PASSAGE SHOWN =
It all started this summer on the way to Haiti, when my “little brother” on the trip, Brady, and I were talking about Mephibosheth for majority of the plan ride between Chicago and Miami.  He had just done a Bible study lesson on “Mep” (as he likes to call him), and was pointing out what an awe-inspiring character he is.  If you don’t know much about him, check out 2 Samuel 9 (and a little bit of 4, 17, and 19 if you really want to dig deep).  Mep is a son of Jonathan, who was the son of King Saul meant to inherit the kingdom of all of Israel.  But, as we know, the kingdom was given to David.  Now, Mep also happened to be crippled in both legs, an accident that happened as his family fled once Saul and Jonathan were dead, and they knew that officials of David would most likely kill the rest of the family.  Once David establishes his kingdom, out of kindness for Jonathan, he searches for any of Jonathan’s living relatives, finds Mep, gives him back all of his inheritance, and let’s him eat at the king’s table all of the days of his life.

When I was first recounting this story with Brady, the parable of the feast in Luke entered my mind.  A wise Jewish leader approaches Jesus and says, “Blessed is the one who will eat at the feast of the kingdom of God.” In response, Jesus doesn’t say, “Yes…you are right!” (He doesn’t seem to say that very often, does he?). Instead, he launches into a parable where many important people were being invited to a great banquet.  All of the original invitees turned down their invitations, and the servants of the hosts had to go into the streets, bringing in the blind, the lame, the beggars.  And thus, the feast was filled and no one originally invited was at the feast.  Although this parable didn’t make it into the song because I’m already too wordy as it is, I think it strikes at the heart of this parable and Mep’s story, at least in how it relates to us:  Who are we to think we deserve to sit at the table?  Those who think they are worthy turn down the Savior, and they are left outside.  But, what does that mean for us, if we believe we are at the feast?  Yes, indeed we are blessed, but we recognize that we don’t deserve any part of that blessing.  That it is only by the grace and mercy of the king that we have a place at the table.  Mep’s posture throughout his entire life was one of humility.  This song calls me to live in that posture as well.

PROVIDED MATERIAL =
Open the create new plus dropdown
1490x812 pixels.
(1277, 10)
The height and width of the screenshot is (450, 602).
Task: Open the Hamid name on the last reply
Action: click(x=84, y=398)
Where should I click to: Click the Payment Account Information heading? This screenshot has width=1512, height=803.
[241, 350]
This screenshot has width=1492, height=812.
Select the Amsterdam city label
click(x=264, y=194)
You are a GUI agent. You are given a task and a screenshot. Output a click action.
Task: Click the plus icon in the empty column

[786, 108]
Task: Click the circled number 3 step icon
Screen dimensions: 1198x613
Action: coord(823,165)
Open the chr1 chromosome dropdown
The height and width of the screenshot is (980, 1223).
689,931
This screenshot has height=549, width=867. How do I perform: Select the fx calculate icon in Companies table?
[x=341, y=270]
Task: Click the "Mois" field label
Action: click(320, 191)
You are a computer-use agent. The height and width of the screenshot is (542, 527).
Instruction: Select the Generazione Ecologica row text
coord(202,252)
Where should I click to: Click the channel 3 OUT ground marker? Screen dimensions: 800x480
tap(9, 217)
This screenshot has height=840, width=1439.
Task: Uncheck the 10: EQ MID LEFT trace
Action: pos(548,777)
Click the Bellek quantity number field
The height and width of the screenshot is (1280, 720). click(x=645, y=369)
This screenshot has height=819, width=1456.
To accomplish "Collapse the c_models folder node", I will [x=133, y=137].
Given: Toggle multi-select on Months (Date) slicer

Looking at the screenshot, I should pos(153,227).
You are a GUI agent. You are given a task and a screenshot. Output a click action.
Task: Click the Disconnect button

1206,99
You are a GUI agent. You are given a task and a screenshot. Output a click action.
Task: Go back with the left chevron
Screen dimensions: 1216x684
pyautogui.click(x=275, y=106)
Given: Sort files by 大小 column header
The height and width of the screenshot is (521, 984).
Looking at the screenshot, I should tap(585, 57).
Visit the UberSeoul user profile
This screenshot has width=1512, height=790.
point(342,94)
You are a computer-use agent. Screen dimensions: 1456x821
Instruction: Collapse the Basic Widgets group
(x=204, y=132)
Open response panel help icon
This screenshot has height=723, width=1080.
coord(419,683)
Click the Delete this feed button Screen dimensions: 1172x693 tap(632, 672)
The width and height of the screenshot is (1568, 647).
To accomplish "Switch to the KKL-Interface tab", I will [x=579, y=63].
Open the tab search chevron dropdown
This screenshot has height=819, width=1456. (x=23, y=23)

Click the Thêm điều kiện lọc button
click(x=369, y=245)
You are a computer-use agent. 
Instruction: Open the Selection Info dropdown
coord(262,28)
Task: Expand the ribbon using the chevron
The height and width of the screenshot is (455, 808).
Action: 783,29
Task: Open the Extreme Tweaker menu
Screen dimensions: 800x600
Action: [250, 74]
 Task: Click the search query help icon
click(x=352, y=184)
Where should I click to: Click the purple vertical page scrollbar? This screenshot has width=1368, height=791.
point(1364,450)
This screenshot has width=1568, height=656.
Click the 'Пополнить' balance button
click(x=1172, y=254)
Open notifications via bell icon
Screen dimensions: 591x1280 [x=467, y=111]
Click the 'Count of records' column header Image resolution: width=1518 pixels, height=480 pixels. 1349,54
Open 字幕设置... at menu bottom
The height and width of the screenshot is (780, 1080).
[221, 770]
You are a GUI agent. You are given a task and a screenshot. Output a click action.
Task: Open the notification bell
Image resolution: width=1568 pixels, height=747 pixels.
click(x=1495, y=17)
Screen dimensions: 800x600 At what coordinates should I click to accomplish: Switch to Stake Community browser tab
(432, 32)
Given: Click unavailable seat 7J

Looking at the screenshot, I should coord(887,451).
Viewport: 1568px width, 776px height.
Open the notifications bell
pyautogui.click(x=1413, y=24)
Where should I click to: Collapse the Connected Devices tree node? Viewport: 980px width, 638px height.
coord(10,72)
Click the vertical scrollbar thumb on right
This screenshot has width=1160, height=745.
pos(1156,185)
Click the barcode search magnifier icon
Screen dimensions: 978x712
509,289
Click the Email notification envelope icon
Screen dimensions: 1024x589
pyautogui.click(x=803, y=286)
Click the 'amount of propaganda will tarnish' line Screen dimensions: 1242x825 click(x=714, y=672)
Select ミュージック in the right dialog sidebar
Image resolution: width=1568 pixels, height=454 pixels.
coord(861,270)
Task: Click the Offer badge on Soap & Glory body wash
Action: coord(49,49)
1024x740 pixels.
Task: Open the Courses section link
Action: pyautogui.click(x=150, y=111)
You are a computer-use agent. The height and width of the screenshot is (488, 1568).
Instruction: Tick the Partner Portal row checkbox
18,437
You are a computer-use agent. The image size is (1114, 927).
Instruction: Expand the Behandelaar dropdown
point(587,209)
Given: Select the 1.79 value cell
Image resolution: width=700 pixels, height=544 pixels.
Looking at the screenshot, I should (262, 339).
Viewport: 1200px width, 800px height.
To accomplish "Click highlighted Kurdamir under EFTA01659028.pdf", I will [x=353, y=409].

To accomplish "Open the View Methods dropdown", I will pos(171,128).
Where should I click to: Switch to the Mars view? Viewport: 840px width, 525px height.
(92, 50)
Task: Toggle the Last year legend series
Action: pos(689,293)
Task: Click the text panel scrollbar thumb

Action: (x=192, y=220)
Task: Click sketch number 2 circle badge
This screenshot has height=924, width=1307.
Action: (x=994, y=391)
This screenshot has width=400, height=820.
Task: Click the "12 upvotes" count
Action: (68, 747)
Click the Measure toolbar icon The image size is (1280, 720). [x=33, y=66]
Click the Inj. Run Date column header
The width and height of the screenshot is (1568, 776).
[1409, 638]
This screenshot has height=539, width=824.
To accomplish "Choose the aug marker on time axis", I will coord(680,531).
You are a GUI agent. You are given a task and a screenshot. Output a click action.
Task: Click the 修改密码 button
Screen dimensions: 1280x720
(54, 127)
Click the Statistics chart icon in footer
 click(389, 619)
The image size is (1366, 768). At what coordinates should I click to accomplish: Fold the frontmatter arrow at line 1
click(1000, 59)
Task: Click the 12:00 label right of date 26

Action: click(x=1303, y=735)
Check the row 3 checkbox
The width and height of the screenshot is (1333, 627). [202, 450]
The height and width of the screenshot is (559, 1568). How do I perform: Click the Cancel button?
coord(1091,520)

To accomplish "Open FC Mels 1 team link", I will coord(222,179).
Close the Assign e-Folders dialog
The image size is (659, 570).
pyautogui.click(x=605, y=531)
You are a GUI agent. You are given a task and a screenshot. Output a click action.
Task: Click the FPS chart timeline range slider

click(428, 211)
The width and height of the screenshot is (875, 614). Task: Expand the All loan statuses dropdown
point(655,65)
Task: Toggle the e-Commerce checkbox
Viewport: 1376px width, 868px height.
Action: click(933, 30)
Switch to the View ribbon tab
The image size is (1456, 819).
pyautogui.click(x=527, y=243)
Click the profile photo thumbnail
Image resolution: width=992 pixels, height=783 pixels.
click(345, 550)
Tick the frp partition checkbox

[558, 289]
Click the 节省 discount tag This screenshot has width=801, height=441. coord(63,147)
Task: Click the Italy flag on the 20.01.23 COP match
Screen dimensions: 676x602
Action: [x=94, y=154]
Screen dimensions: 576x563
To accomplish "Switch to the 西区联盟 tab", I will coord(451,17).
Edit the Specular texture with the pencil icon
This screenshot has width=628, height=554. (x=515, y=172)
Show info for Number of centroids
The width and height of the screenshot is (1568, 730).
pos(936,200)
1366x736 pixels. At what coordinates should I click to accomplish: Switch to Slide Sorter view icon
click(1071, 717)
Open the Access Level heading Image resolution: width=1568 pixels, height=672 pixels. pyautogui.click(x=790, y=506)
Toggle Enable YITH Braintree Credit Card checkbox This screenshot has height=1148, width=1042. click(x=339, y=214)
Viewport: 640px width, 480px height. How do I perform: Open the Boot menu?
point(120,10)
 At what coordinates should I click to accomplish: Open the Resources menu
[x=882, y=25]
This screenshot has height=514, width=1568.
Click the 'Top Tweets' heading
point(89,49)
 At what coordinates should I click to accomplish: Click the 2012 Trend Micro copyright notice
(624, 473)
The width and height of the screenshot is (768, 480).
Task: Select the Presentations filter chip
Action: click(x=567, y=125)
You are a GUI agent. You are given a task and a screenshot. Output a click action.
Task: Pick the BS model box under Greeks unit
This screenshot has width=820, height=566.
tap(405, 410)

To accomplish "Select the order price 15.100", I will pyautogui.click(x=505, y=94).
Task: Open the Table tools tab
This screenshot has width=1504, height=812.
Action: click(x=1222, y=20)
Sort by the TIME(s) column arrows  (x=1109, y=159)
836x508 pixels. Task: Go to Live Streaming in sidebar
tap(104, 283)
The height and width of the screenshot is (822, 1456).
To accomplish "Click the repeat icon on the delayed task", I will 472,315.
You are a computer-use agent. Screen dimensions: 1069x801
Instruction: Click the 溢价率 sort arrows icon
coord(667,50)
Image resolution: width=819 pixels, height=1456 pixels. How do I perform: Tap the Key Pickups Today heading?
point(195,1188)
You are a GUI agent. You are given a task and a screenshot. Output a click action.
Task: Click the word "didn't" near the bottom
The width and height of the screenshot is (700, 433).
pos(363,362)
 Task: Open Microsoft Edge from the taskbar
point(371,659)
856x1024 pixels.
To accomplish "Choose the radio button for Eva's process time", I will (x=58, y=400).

PROBLEMS TO WORK ON =
1. Write out everything in the listing from the line containing "Task: Open the Table tools tab" down to the end of the listing as a JSON list of strings, one string per line, leaving out blank lines.
2. Extend the passage about Mephibosheth and the feast, picking up right after its final sentence.

ANSWERS FOR THE EXERCISE =
1.
[
  "Task: Open the Table tools tab",
  "This screenshot has width=1504, height=812.",
  "Action: click(x=1222, y=20)",
  "Sort by the TIME(s) column arrows  (x=1109, y=159)",
  "836x508 pixels. Task: Go to Live Streaming in sidebar",
  "tap(104, 283)",
  "The height and width of the screenshot is (822, 1456).",
  "To accomplish \"Click the repeat icon on the delayed task\", I will 472,315.",
  "You are a computer-use agent. Screen dimensions: 1069x801",
  "Instruction: Click the 溢价率 sort arrows icon",
  "coord(667,50)",
  "Image resolution: width=819 pixels, height=1456 pixels. How do I perform: Tap the Key Pickups Today heading?",
  "point(195,1188)",
  "You are a GUI agent. You are given a task and a screenshot. Output a click action.",
  "Task: Click the word \"didn't\" near the bottom",
  "The width and height of the screenshot is (700, 433).",
  "pos(363,362)",
  " Task: Open Microsoft Edge from the taskbar",
  "point(371,659)",
  "856x1024 pixels.",
  "To accomplish \"Choose the radio button for Eva's process time\", I will (x=58, y=400)."
]

2.
Most of my best songs write themselves in a small amount of time.  This song took 6 months to write, but it was small bursts of insight followed by long periods of silence or me trying to find the right words and they never panned out.  So, in a way, this turned out to be a song completely born out of inspiration, and it was such a humbling adventure.  My prayer for me is that the bridge is always how I relate to my Savior – I hope it can be your prayer as well!


Come sit at the table, my place is set
For I am Mephibosheth
Come let me tell you of all that’s been done for me
You’ll hear a tale of how mercy prevailed in my life
Though great were my misfortunes
All that I am will never forget who I was

I was the grandson of Saul, but then I was no one
Left with no other boast but the man now on the throne

Oh, how can it be?
Oh, what kind of king would show grace to his enemy?
Searching to find me: the least of the least
Who could believe there would be a Redeemer for me?
No longer a tragedy
This is my story

Yes, you heard me rightly, I once was the scion of royalty
​But then I was orphaned
With nothing to show for my name but two broken legs
You can imagine the fear that I felt when he sent for me
From Jerusalem
For what was the worth of a life such as mine?

“You are Jonathan’s son,” he said, “Don’t be afraid”
“There is a place at this table for you all of your days”

Who is this King?                       
Who delights to show favor to those who can’t earn it?   
And who am I?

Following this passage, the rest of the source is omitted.